The principal finding of this study was that lifestyle interventions delivered in primary care settings helped patients achieve modest weight losses that were associated with improvements in cardiometabolic risk factors. Enhanced Brief LC, in which meal replacements or weight loss medications were used in conjunction with quarterly PCP visits and monthly brief lifestyle coaching, conferred the largest weight losses and generally the greatest improvements in cardiometabolic risk factors. The largest improvements were seen in markers of insulin resistance, as indicated by reduced fasting insulin levels and decrements in HOMA-IR. These benefits were sustained throughout the duration of the study. Significant changes also were observed in HDL cholesterol over time in the Enhanced Brief LC group.
All three interventions produced modest reductions in total and LDL cholesterol, triglycerides, and hs-CRP at one or more times during the trial. Net beneficial effects on lipids and inflammatory markers generally were maintained, despite some weight regain in all groups. In contrast, systolic and diastolic blood pressure were essentially unchanged in all groups.

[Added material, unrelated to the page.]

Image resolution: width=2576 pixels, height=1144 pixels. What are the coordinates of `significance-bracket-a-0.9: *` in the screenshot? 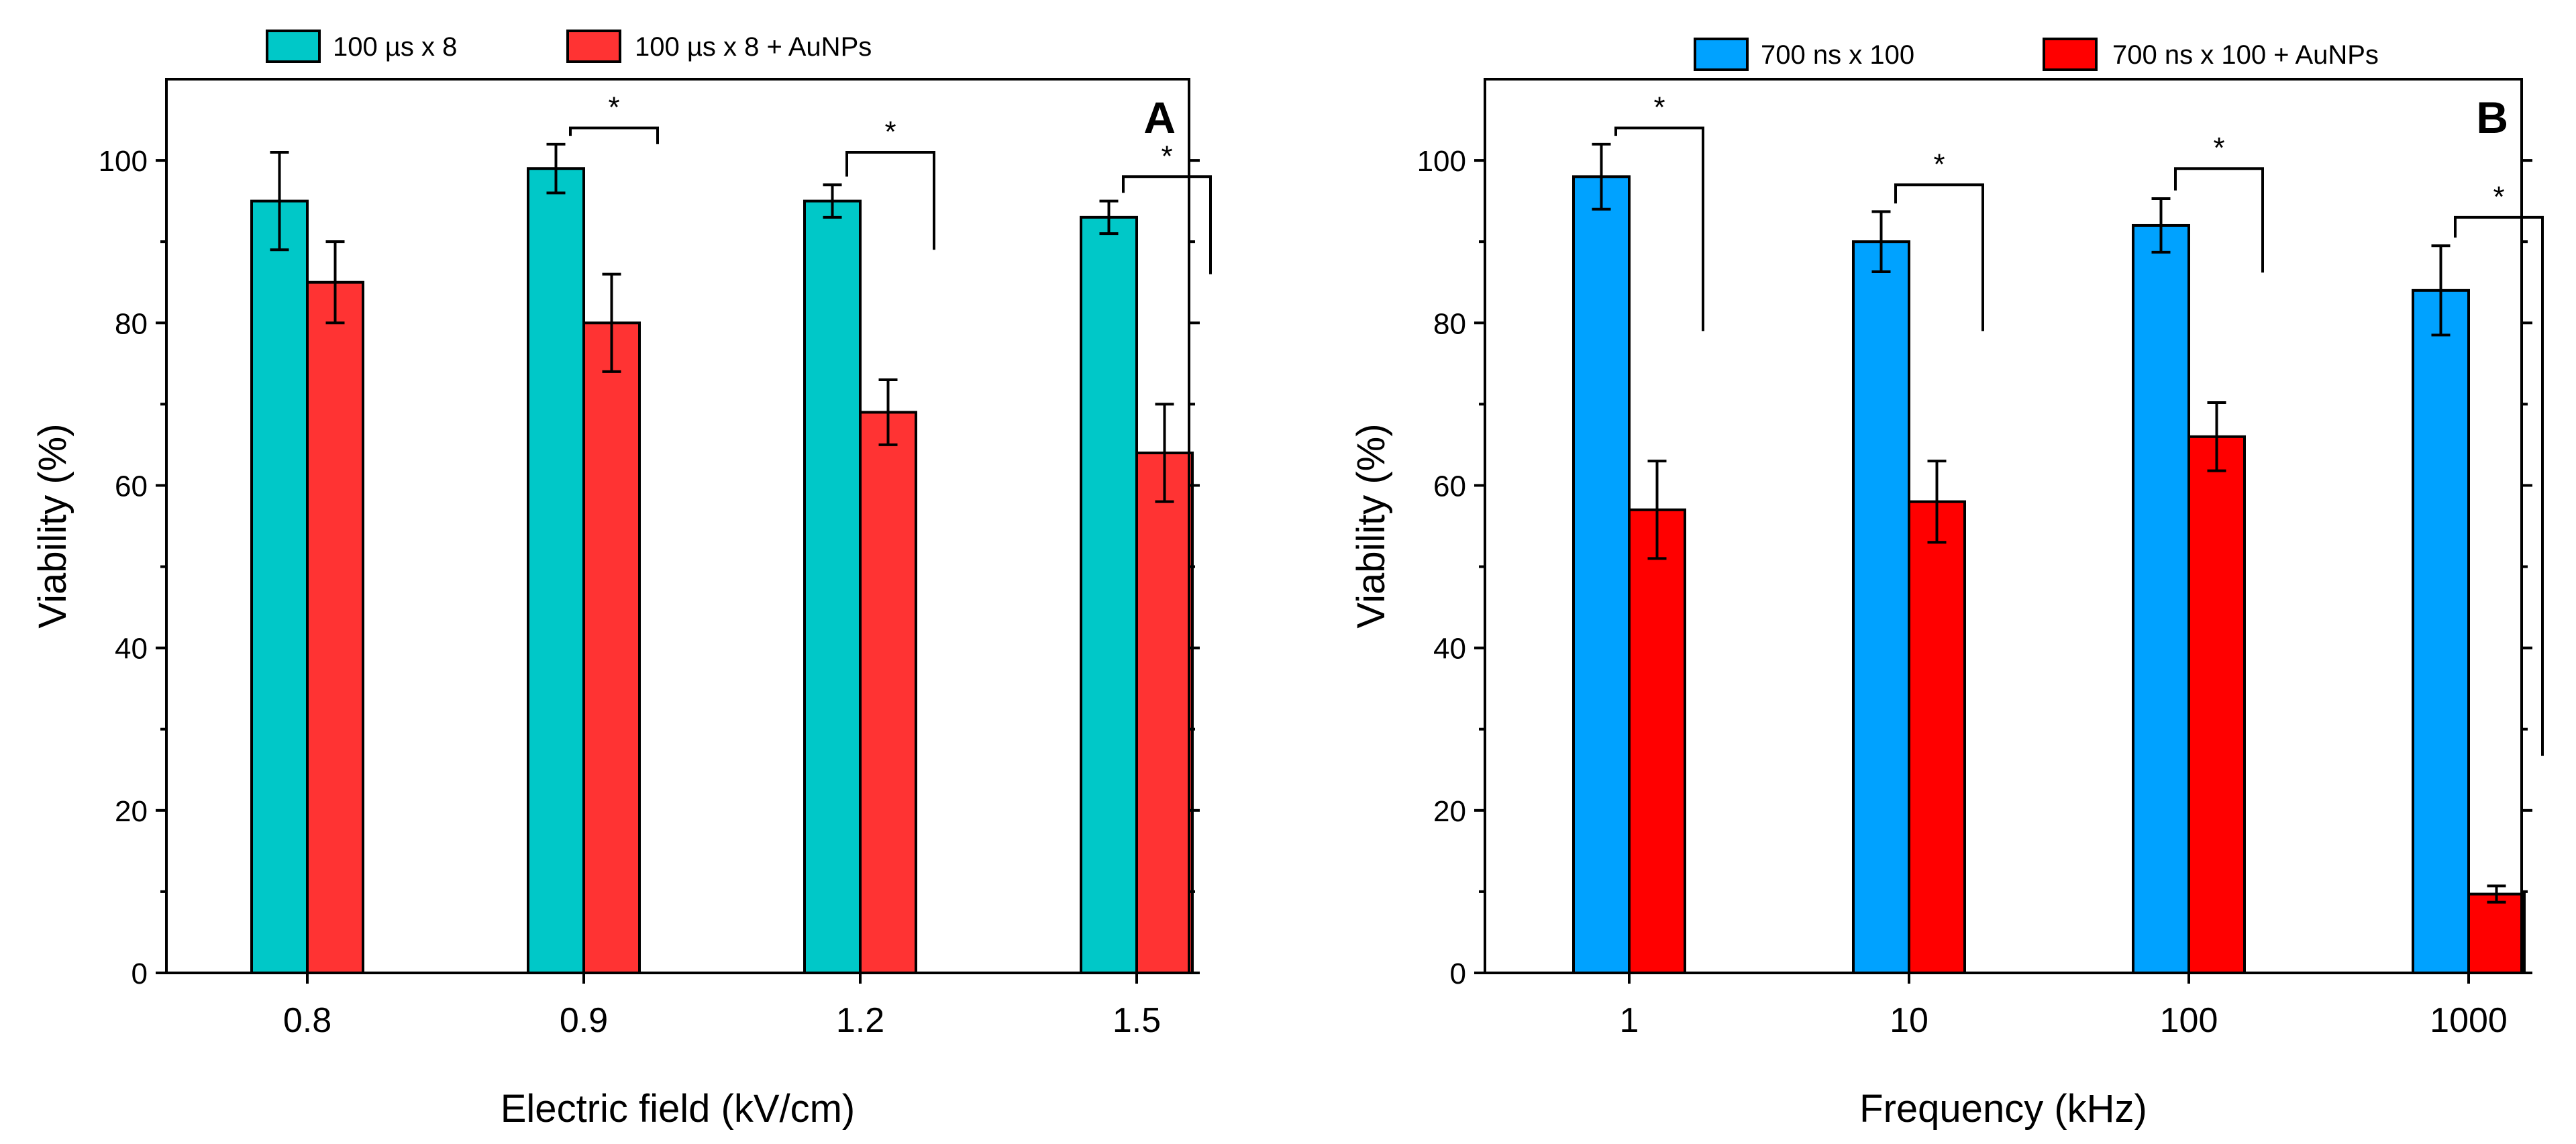 It's located at (614, 118).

Our findings of modest reductions in lipid parameters and minimal changes in blood pressure are similar to those reported in the POWER-Hopkins study, in which obese participants with at least one cardiovascular risk factor were randomly assigned to a self-directed control group or to one of two behavioral interventions. Weight-loss counseling was provided remotely (via phone, email, or web-based applications) or in-person, using group and individual sessions.14
Weight loss at month 24 in the two intervention groups (−4.6 and −5.1 kg, respectively) was similar to that observed in our Enhanced Brief LC participants. We note that baseline values for blood pressure and lipids were near normal in POWER-UP and POWER Hopkins, thus, limiting the capacity to assess the potential benefits of weight loss on these outcomes.
To better describe the associations between weight change and improvements in cardiometabolic risk factors, we also examined the effects of incremental categories of weight loss, irrespective of the treatment condition. Although it is generally accepted that weight loss ≥5% in obese individuals induces favorable changes in numerous CVD risk factors,1–5
we observed smaller changes in several metabolic parameters than others have previously described.3
In the Look AHEAD (Action for Health in Diabetes) study, weight loss of 5 to <10% (compared with ≤2%) was associated with increased odds of achieving clinically significant improvements in systolic and diastolic blood pressure, HbA1c
, glucose, triglycerides, LDL cholesterol, and HDL cholesterol.3
Larger weight losses (≥10%) were associated with greater benefits in all of these parameters, with the exception of LDL cholesterol. In contrast, we did not observe significant improvements in blood pressure, total cholesterol, LDL cholesterol, and fasting glucose with greater weight loss (i.e., ≥5% and ≥10%, compared with <5%) in the present study. Total and LDL cholesterol levels tended to improve with weight loss, but there were inconsistencies across graduated categories of weight change. (The lack of a dose-response relationship may have been attributable to the differential use of cholesterol medications in the four weight loss categories, but we were not able to confirm this hypothesis.) The Look AHEAD study included over 5,100 participants and was better powered to detect differences in cardiometabolic risk among categories of weight change. Moreover, as noted previously, POWER-UP participants had near-normal baseline values for many of the cardiometabolic variables examined.
Strengths of the present study include its diverse population, which is generally representative of primary care practices across the country and potentially makes our results generalizable to the broad population. The study also had a very high rate of adherence and follow-up over its 2-year duration, suggesting that it is possible to engage patients in behavioral weight loss programs delivered in primary care practice. Our investigation also had limitations, principally that it was not powered to detect significant differences between groups in cardiometabolic risk factors. (The study was powered on differences in weight loss.) Thus, our nonsignificant relationships between weight loss and improvements in blood pressure, glucose, and lipids should be interpreted with caution.
Despite these limitations, clinically meaningful improvements were observed in the present study in measures of insulin resistance, triglycerides, HDL cholesterol, and hs-CRP. These results reaffirm the important benefits of providing lifestyle counseling to appropriate patients to induce weight loss. The Enhanced Brief LC approach, developed in POWER-UP, provides a potentially valuable means of achieving clinically significant weight loss (≥5%) in primary care practice.